Is there any way for me to see what the oldest xid on the standby is via
controldata or something like that? The standby does stream to keep up with
the primary while the primary has load, and then it becomes idle when the
primary becomes idle (when I kill all the connections)....so it appears to
be current...but it just doesn't finish starting up
I'm not sure if it's relevant, but after it has sat idle for a couple
minutes I start seeing these statements in the log (with the same offset
every time):
DEBUG: skipping restartpoint, already performed at 9/95000020
OK, so it looks like there are 2 opportunities to improve, not just one.
Try this.
--
Simon Riggs http://www.2ndQuadrant.com/
PostgreSQL Development, 24x7 Support, Training & Services
Attachments:
faster_hot_standby_startup_withsubxacts.v2.patchapplication/octet-stream; name=faster_hot_standby_startup_withsubxacts.v2.patchDownload
diff --git a/src/backend/storage/ipc/procarray.c b/src/backend/storage/ipc/procarray.c
index bbc5f44..eb6d133 100644
--- a/src/backend/storage/ipc/procarray.c
+++ b/src/backend/storage/ipc/procarray.c
@@ -475,8 +475,9 @@ ProcArrayApplyRecoveryInfo(RunningTransactions running)
/*
* If our initial RunningTransactionsData had an overflowed snapshot then
- * we knew we were missing some subxids from our snapshot. We can use this
- * data as an initial snapshot, but we cannot yet mark it valid. We know
+ * we knew we were missing some subxids from our snapshot. If we continue
+ * to see overflowed snapshots then we might never be able to start up,
+ * so we make another test to see if our snapshot is now valid. We know
* that the missing subxids are equal to or earlier than nextXid. After we
* initialise we continue to apply changes during recovery, so once the
* oldestRunningXid is later than the nextXid from the initial snapshot we
@@ -485,21 +486,33 @@ ProcArrayApplyRecoveryInfo(RunningTransactions running)
*/
if (standbyState == STANDBY_SNAPSHOT_PENDING)

__________________________________________________

◆ **Directions for this task**:
Restate the part of the hot standby thread that begins at the words "Is there any" and stops after "not just one.", swapping "primary" for "master".

__________________________________________________

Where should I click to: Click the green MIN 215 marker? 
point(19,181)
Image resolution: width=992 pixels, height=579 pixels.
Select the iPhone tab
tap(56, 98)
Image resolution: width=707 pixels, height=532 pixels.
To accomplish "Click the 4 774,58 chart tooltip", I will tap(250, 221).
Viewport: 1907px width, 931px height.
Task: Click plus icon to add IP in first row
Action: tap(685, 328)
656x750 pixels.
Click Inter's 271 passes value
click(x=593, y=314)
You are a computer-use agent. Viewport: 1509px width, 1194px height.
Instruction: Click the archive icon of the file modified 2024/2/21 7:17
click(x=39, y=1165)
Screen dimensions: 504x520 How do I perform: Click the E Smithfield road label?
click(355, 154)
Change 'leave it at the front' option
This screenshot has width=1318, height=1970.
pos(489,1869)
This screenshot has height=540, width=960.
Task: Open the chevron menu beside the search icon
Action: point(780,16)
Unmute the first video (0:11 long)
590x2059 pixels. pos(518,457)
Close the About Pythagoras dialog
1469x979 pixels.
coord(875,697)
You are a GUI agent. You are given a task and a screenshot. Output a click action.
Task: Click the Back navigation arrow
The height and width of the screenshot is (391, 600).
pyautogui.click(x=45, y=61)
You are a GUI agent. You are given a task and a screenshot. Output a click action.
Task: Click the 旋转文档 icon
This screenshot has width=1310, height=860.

__________________________________________________

◆ **Written answer**:
Is there any way for me to see what the oldest xid on the standby is via
controldata or something like that? The standby does stream to keep up with
the master while the master has load, and then it becomes idle when the
master becomes idle (when I kill all the connections)....so it appears to
be current...but it just doesn't finish starting up
I'm not sure if it's relevant, but after it has sat idle for a couple
minutes I start seeing these statements in the log (with the same offset
every time):
DEBUG: skipping restartpoint, already performed at 9/95000020
OK, so it looks like there are 2 opportunities to improve, not just one.